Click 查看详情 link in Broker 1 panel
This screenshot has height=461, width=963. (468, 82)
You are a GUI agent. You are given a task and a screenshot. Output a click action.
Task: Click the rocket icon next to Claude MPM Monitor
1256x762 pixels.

- **Directions**:
An exact copy is needed of the closing lines of the entries above, counting from the one that contains "You are a GUI" and including it and the last.

- **Solved exercise**:
You are a GUI agent. You are given a task and a screenshot. Output a click action.
Task: Click the rocket icon next to Claude MPM Monitor
1256x762 pixels.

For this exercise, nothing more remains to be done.